Rogério de Souza: Doutor em Sociologia pela Unicamp, escritor e professor no IFSP. Coordena o Grupo de Pesquisa em Educação Profissional (GPEP) do IFSP, Campus São Roque.


[1] SÃO PAULO. Provão Paulista vai dar acesso a 13 mil vagas nas universidades estaduais. [10/07/2023]. Disponível em:  https://www.educacao.sp.gov.br/provao-paulista-vai-dar-acesso-13-mil-vagas-nas-universidades-estaduais/. Acesso em 28/11/2023.

[2] SÃO PAULO. Provão Paulista vai dar acesso a 13 mil vagas nas universidades estaduais. [10/07/2023]. Disponível em:  https://www.educacao.sp.gov.br/provao-paulista-vai-dar-acesso-13-mil-vagas-nas-universidades-estaduais/. Acesso em 28/11/2023.

[3] SÃO PAULO. Provão Paulista: saiba tudo sobre a avaliação que garante vagas nas universidades públicas de SP. [05/10/2023]. Disponível em: https://www.educacao.sp.gov.br/provao-paulista-saiba-tudo-sobre-avaliacao/. Acesso em 25/11/2023.

[4] Ver: CENTRO PAULA SOUZA. Etecs conquistam mais de 2,5 mil vagas em universidades públicas. 29/03/2023]. Disponível em: https://www.cps.sp.gov.br/etecanos-conquistam-mais-de-25-mil-vagas-em-universidades-publicas/. Acesso em 26/11/2023; SALDAÑA, P.; TAKAHASHI, F. Apesar de cortes, institutos federais lideram nota do Enem em 14 Estados. [14/01/2018]. Disponível em: https://www1.folha.uol.com.br/educacao/2018/01/1950323-apesar-de-cortes-institutos-federais-lideram-nota-do-enem-em-14-estados.shtml. Acesso em 25/11/2023.

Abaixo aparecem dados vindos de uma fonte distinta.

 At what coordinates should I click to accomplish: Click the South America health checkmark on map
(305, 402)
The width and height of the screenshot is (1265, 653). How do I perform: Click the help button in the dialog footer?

[5] KUENZER, A. Z. Da dualidade assumida à dualidade negada: O discurso da flexibilização justifica a inclusão excludente. Educação & Sociedade, Campinas, vol. 28, n. 100 – Especial, p. 1153-1178, out. 2007.

[6] APPLE, M., OLIVER, A. Indo para a direita: A educação e a formação de movimentos conservadores. In: GENTILI, P. (org.). Pedagogia da exclusão: Crítica ao neoliberalismo em educação. Petrópolis/RJ: Editora Vozes, 1995. 

[7] KUENZER, A. Z. Da dualidade assumida à dualidade negada: O discurso da flexibilização justifica a inclusão excludente. Educação & Sociedade, Campinas, vol. 28, n. 100 – Especial, p. 1153-1178, out. 2007.